• _TEXT BLOCK_:
# Keras for Large Datasets 
---
- generator
- if we have a huge dataset to use lstm we can split them into smaller chunks

### Learning Objectives
- Learn how to handle datasets that will not fit into memory and use them for Keras training
- What is fit generator and predict generator
- What is Transfer Learning

## Train a deep learning model on a large dataset

- In Keras, using `fit()` and `predict()` is fine for smaller datasets which can be loaded into memory

- But in practice, for most practical-use cases, almost all datasets are large and cannot be loaded into memory at once

In [4]:
def batch_generator(df, batch_size, path_tiles, num_classes):
    """
        This generator use a pandas DataFrame to read images (df.tile_name) from disk.
    """
    N = df.shape[0]
    while True:
        for start in range(0, N, batch_size):
            x_batch = []
            y_batch = []
            end = min(start + batch_size, N)
            df_tmp = df[start:end]
            ids_batch = df_tmp.tile_name
            for id in ids_batch:
                img = cv2.imread(path_tiles+'/{}'.format(id))
                # [0] since duplicated names
                labelname=df_tmp['y'][df_tmp.tile_name == id].values[0]  
                labelname=np.asscalar(labelname)
                x_batch.append(img)
                y_batch.append(labelname)
            x_batch = np.array(x_batch, np.float32) / 255
            y_batch = utils.np_utils.to_categorical(y_batch, num_classes)
            yield (x_batch, y_batch)

model.fit_generator(generator=batch_generator(df_train,
                                              batch_size=batch_size,
                                              path_tiles=path_tiles,
                                              num_classes=num_classes),
                    steps_per_epoch=len(df_train) // batch_size,
                    epochs=epochs)

• _GIVEN MATERIAL_:
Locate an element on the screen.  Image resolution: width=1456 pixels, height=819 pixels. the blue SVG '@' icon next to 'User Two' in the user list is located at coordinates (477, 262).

• _REQUESTS_:
1) Output the Keras notes on large datasets from "N = df.shape[0]" to "labelname=np.asscalar(labelname)".
2) In the Keras notes on large datasets, what kind of datasets are `fit()` and `predict()` said to be fine for?
3) Resume the Keras notes on large datasets, picking up after the `fit_generator` call that closes them.

• _RESPONSES PER TASK_:
1)
N = df.shape[0]
    while True:
        for start in range(0, N, batch_size):
            x_batch = []
            y_batch = []
            end = min(start + batch_size, N)
            df_tmp = df[start:end]
            ids_batch = df_tmp.tile_name
            for id in ids_batch:
                img = cv2.imread(path_tiles+'/{}'.format(id))
                # [0] since duplicated names
                labelname=df_tmp['y'][df_tmp.tile_name == id].values[0]  
                labelname=np.asscalar(labelname)

2) Smaller datasets that can be loaded into memory.

3)
NameError: name 'model' is not defined

then instead of `model.fit()` we will use `model.fit_generator(generator=batch_generator(df_train, ...))`

In [2]:
import numpy as np


def data_gen(df, batch_size):
    while True:
        x_batch = np.zeros((batch_size, 3, 224, 224))
        y_batch = np.zeros((batch_size, 1))
        for j in range(len(df['url']/batch_size)):
            b = 0
            for m, k in zip(df['url'].values[j*batch_size:(j+1)*batch_size], 
                            df['class'].values[j*batch_size:(j+1)*batch_size]):
                x_batch[b] = m
                y_batch[b] = k
                b += 1
            yield (x_batch, y_batch)


# model.fit_generator(generator=data_gen(df_train, batch_size=batch_size), 
#                     steps_per_epoch=len(df_train) // batch_size, epochs=epochs)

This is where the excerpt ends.